How to Print Without Newline in Python 3


TL;DR

print('*', end='')

How Does It Work?

Every programming language allows us to print text to the screen.

In some ways, you can argue that Python has the simplest and most intuitive method of printing.

# Python
print("Hello world")
// C++
cout << "Hello world";
# Ruby
puts "Hello world"
// Java
System.out.println("Hello world");
// JavaScript
console.log("Hello world")
// C#
Console.WriteLine("Hello world");

However, the simplicity comes with its own issues.

Examples in Python 3

Check out this Python program and its output to the right:

print("Hello! ")
print("Life should be so much ")
print("simpler")
Hello!
Life should be so much
simpler

Each of these print statements outputs to separate lines instead of the same one.

Now, of course, there’s no reason I couldn’t have simply printed this:

print("Hello!

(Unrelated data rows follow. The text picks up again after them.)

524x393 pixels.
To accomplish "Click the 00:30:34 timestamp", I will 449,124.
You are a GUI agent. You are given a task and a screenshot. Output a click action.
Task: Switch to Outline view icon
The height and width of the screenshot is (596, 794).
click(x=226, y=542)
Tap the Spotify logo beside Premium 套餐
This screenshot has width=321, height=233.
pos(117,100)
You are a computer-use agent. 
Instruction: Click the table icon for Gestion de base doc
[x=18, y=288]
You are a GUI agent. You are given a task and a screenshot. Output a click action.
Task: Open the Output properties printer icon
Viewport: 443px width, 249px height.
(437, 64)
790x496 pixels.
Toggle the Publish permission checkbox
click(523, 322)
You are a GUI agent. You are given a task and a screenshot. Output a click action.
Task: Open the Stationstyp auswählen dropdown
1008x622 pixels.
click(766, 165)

Life should be so much simpler")
Hello! Life should be so much simpler

But, depending on the situation, we may need to print with separate print statements.

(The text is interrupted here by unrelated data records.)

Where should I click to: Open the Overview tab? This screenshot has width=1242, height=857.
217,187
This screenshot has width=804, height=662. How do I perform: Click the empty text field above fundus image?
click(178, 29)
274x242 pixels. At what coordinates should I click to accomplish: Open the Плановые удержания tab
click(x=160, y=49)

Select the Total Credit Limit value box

Let’s say we wanted to print a single row of asterisks. We may think to write it like this:

for i in range(5):
   print('*')

Unfortunately, this gives us:

*
*
*
*
*

So… what can we do?

Explanation

The first thing to understand is what we call an escape character.

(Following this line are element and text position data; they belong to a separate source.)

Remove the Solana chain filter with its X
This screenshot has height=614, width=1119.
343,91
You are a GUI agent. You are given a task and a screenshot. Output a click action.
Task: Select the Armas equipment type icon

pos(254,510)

These escape characters are written as normal text within strings represent symbols.

They are denoted using a backslash \.

For example, the following two examples output the same result:

print("    Corgi")
print("\tCorgi")

Both examples will output four spaces before Corgi. This is because \t represents a tab when used inside a string.

The important feature to note is that the literal \t is never printed.

Newlines, or linefeeds, are expressed this way as well with \n.

Anytime there is a newline at the end of a string of text, that means the string looks like Corgi\n instead of Corgi.

In Python 3, the print() function adds this automatically, almost as if every line looks like this:

print("Hello! \n")
print("Life should be so much \n")
print("simpler\n")

Instead, Python has a second parameter end that denotes the ending character for us. It defaults to \n. This means that every single print() function we write actually looks like this:

print("Hello! ", end='\n')
print("Life should be so much ", end='\n')
print("simpler", end='\n')

Solution

The solution is simple! We can simply change the end parameter to whatever we’d like.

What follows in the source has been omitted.